City Paper is not for tourists
Editor’s Note: Earlier this year, Justin wrote Iceland, a blog about his band’s American tour. Justin isn’t on tour anymore, but Iceland continues, twice a week, on City Desk.
“My father was English,” said the gentleman at the barbecue. “When he was 15, he went to war. World War II. He joined the English merchant marine. The merchant marine sailed back and forth across the Atlantic, dodging German U-boats. The merchant marine traveled in large convoys. If your boat got torpedoed, no one in the convoy was allowed to stop and help you. They had to keep going—-the convoy was carrying supplies for the front. So, each morning, everyone would share binoculars, looking at over the ocean at the other boats in the convoy, to figure out who had been torpedoed during the night, and who was still alive.”
“Your story interests me,” I remarked. “I recently saw Das Boot.”
“My father got a tattoo the day he went to war,” the gentleman continued. “The tattoo was a dove holding an olive branch.”
“Ah!” I exclaimed. “Poignant/ironic symbolism, as the dove/olive branch is a popular sign of peace.”
“Correct,” the man replied. “But my father’s tattoo was faded and old—-so faded and so old, in fact, that I never knew what the tattoo was until he explained his body art to me on his deathbed.”
“A moving anecdote,” I observed. “Did you ever consider being tattooed with this same ornithological symbol in tribute to your deceased father?”
“Yes,” the gentleman admitted. “But, for some reason, I have not taken this step. My parents have shaped me in other ways, though. For example, my mother was not a very stable woman. Growing up, I often felt the need to isolate myself from my mother. I cherished private space—-locked doors, small rooms, et cetera. Thus, when it became time for me to become a homeowner, I purchased a small condominium instead of a sprawling manse replete with housemates. Presently, I live in this condominium with three dogs.”
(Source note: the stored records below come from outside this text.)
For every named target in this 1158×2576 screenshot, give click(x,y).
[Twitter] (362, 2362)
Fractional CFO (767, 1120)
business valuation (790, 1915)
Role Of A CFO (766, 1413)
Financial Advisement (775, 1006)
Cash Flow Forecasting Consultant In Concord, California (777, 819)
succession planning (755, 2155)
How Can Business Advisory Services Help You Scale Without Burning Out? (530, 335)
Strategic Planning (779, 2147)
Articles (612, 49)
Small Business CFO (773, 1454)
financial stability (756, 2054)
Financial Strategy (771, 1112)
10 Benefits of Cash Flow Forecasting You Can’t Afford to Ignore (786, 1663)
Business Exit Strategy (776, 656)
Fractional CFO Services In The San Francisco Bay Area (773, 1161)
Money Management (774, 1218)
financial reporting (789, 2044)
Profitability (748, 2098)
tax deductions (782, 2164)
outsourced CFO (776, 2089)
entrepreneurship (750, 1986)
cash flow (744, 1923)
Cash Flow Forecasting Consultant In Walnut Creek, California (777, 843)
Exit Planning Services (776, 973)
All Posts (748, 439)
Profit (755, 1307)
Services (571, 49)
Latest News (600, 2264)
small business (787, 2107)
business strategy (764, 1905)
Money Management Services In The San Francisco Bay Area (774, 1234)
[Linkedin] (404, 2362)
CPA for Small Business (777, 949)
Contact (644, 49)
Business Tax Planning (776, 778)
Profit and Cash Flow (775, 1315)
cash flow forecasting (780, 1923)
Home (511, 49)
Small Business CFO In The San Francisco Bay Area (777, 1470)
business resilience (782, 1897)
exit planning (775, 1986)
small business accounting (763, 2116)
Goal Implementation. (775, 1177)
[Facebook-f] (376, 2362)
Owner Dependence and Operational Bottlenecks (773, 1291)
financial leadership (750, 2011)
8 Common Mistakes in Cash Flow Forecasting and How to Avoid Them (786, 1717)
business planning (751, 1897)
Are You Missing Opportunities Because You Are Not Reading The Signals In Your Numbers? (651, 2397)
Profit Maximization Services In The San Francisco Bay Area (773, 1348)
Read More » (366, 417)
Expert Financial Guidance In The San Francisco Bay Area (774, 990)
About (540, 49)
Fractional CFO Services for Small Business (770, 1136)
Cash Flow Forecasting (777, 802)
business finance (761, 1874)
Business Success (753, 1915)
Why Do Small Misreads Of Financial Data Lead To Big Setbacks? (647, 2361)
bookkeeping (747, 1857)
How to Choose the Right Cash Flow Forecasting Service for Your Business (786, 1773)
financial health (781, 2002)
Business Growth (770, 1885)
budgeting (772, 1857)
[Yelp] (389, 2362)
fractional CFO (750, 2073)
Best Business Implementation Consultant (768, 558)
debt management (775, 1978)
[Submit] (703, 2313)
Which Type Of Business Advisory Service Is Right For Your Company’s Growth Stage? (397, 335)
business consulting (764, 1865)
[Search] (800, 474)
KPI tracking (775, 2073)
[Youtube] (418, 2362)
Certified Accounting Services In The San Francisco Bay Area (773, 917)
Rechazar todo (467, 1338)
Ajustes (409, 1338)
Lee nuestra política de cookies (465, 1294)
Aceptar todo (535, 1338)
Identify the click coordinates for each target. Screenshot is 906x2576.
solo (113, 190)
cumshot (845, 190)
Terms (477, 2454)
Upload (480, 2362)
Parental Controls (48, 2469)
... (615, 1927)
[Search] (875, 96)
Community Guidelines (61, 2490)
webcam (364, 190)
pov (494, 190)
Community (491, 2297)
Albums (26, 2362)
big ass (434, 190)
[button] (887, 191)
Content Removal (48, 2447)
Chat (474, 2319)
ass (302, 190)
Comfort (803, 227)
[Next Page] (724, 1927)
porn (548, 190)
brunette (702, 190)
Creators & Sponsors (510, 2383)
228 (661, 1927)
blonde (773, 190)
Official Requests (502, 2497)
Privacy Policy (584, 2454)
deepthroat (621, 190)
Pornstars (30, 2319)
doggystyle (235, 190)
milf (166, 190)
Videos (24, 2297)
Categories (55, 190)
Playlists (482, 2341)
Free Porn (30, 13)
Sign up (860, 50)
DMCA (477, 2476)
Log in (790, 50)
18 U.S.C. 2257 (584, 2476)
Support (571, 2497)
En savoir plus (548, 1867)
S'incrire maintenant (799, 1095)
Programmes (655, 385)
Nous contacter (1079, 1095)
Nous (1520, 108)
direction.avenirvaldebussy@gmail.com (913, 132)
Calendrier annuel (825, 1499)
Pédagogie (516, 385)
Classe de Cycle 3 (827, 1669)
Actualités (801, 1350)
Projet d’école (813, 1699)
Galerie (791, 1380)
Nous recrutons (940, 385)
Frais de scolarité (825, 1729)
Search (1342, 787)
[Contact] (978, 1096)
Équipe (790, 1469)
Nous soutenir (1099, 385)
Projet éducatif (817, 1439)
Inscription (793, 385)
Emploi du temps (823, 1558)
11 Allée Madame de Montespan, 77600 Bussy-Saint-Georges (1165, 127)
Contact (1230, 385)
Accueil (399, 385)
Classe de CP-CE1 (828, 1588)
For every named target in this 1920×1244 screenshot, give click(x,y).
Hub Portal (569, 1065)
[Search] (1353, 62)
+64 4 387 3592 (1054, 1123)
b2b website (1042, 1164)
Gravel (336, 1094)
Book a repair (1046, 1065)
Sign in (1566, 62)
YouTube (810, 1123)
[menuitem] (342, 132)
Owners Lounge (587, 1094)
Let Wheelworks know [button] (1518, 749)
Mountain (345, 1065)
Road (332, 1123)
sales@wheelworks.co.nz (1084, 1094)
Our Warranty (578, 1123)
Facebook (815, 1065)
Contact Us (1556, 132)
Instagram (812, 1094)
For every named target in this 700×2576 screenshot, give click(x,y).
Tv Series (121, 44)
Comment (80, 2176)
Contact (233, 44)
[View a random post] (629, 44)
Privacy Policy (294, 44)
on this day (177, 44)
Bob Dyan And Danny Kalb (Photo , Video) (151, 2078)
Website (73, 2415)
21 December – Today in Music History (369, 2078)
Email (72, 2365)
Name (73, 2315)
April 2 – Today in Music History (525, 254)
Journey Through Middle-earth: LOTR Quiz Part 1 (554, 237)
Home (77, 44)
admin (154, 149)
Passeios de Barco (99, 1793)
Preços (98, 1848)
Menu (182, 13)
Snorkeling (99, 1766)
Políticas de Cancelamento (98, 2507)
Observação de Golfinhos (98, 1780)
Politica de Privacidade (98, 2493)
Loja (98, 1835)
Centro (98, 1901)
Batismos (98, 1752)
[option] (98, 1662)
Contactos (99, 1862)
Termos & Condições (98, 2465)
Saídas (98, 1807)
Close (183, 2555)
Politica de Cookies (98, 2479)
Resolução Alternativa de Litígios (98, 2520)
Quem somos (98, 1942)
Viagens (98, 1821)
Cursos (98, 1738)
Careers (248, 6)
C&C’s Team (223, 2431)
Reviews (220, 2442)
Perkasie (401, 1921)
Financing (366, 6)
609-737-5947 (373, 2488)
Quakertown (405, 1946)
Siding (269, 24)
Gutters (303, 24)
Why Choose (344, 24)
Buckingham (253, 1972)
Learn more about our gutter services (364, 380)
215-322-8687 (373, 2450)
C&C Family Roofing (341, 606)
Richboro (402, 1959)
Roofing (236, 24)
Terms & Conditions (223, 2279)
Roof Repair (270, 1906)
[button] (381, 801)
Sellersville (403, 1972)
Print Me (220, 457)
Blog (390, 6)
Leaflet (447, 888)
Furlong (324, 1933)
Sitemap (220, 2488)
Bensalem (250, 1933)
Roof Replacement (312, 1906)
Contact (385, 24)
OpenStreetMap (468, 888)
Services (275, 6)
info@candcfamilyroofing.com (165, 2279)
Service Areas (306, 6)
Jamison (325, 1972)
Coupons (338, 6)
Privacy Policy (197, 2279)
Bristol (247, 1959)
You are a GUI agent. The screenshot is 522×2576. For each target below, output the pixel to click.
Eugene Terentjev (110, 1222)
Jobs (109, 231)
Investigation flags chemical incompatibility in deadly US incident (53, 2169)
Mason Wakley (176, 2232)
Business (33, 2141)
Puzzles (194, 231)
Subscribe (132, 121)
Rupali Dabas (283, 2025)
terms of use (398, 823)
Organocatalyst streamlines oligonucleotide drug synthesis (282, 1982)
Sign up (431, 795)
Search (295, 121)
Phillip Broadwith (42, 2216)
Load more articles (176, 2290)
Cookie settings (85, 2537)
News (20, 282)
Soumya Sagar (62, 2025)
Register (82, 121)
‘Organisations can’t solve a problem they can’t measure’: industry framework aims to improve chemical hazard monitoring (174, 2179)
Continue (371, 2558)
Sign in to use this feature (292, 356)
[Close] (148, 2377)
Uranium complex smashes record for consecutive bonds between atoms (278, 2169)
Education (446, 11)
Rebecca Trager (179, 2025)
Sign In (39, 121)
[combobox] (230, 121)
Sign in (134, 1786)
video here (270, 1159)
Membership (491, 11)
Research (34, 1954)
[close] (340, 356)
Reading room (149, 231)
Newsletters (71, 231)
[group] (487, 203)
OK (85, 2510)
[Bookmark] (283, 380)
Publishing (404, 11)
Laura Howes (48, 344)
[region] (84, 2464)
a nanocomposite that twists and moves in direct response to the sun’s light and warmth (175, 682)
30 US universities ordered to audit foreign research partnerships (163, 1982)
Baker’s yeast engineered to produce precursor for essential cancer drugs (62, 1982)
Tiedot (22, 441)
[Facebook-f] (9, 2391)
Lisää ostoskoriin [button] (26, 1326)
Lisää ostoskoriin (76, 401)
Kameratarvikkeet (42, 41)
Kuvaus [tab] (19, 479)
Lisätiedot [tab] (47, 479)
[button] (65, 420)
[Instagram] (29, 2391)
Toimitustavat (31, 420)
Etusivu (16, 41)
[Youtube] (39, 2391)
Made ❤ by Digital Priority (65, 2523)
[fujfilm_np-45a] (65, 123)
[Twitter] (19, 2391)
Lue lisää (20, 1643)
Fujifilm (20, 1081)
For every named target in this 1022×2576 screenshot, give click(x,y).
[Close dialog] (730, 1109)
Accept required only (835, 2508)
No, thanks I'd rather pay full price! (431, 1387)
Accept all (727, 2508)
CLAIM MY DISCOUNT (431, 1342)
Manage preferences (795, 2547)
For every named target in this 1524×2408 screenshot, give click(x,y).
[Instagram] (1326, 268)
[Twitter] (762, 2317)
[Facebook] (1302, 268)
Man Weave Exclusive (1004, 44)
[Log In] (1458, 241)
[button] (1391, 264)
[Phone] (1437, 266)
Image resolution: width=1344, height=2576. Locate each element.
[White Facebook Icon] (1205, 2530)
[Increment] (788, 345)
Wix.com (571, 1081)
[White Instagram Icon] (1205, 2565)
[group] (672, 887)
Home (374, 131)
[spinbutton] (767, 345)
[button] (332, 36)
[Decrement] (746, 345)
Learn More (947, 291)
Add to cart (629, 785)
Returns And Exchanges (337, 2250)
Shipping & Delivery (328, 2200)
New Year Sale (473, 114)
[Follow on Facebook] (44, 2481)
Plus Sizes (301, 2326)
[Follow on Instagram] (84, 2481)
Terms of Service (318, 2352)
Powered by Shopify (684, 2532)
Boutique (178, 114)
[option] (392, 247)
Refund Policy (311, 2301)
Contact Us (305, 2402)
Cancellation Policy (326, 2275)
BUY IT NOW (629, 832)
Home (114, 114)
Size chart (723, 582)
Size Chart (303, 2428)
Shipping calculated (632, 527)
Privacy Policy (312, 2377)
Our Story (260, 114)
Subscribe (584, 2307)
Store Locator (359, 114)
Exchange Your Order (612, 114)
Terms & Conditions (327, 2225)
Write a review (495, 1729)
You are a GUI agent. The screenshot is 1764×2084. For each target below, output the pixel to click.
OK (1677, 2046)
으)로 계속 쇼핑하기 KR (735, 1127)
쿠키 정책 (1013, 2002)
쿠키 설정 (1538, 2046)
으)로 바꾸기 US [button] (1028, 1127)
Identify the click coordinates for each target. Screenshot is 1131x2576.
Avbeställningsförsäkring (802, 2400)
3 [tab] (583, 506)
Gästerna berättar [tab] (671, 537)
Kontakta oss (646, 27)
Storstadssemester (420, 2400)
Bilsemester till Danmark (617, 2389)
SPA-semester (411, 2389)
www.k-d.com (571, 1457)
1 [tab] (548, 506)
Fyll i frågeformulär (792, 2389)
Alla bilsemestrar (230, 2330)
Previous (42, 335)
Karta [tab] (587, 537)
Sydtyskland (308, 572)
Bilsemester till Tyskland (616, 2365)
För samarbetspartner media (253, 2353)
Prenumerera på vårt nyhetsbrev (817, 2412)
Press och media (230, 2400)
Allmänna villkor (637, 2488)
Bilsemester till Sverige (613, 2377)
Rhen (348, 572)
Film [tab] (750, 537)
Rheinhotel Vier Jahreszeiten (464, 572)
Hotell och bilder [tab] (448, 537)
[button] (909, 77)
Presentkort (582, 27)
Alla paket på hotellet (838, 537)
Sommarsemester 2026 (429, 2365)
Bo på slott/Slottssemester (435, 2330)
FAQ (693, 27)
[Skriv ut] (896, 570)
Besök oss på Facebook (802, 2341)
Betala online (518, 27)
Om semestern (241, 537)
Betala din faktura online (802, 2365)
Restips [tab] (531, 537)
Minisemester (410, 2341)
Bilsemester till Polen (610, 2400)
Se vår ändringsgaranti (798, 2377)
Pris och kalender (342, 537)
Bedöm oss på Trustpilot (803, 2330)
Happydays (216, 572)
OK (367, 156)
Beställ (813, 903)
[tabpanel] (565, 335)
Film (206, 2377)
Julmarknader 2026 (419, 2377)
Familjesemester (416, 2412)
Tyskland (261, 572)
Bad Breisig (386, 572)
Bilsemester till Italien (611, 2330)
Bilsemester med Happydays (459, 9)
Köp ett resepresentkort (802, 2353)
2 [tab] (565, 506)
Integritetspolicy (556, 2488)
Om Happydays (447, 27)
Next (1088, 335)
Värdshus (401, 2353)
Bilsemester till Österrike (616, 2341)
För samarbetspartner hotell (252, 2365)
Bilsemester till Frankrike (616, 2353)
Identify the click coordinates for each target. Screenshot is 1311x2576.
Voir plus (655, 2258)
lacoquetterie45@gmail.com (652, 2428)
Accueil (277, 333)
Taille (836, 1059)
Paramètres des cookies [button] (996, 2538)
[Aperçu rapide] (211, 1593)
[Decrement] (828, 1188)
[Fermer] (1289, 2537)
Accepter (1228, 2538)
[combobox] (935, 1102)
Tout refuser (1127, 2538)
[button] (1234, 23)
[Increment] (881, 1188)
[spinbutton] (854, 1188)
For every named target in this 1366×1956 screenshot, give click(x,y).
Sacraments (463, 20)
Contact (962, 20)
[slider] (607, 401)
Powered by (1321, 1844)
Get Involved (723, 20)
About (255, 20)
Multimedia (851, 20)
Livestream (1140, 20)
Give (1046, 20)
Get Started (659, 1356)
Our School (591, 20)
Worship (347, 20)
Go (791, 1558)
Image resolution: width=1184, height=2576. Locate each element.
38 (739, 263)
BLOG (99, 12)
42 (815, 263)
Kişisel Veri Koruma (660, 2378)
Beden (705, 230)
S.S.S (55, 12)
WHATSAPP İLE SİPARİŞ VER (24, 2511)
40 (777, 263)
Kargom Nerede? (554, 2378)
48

“Fascinating,” I commented. “A Freudian-cum-veterinary philosophy of real estate.” Pleased with my witty remark, I abandoned the gentleman to his thoughts and walked across the back yard to a shady place where a hammock had been hung. I laid in this hammock in the dark and listened to the sounds of the bustling barbecue. I estimated that I had not lain in a hammock in 15 years.
I tried to doze in the hammock but could not. Lifting my head, I spied a Hula hoop resting on the lawn. I leapt from the hammock, seized this Hula hoop, held it to my hips, and swung my hips in tight circles. The Hula hoop responded, dancing lazy orbits around my body. Interesting, I thought. The more one moves one’s hips—-that is, the more effort one exerts—-the less the Hula hoop will swing.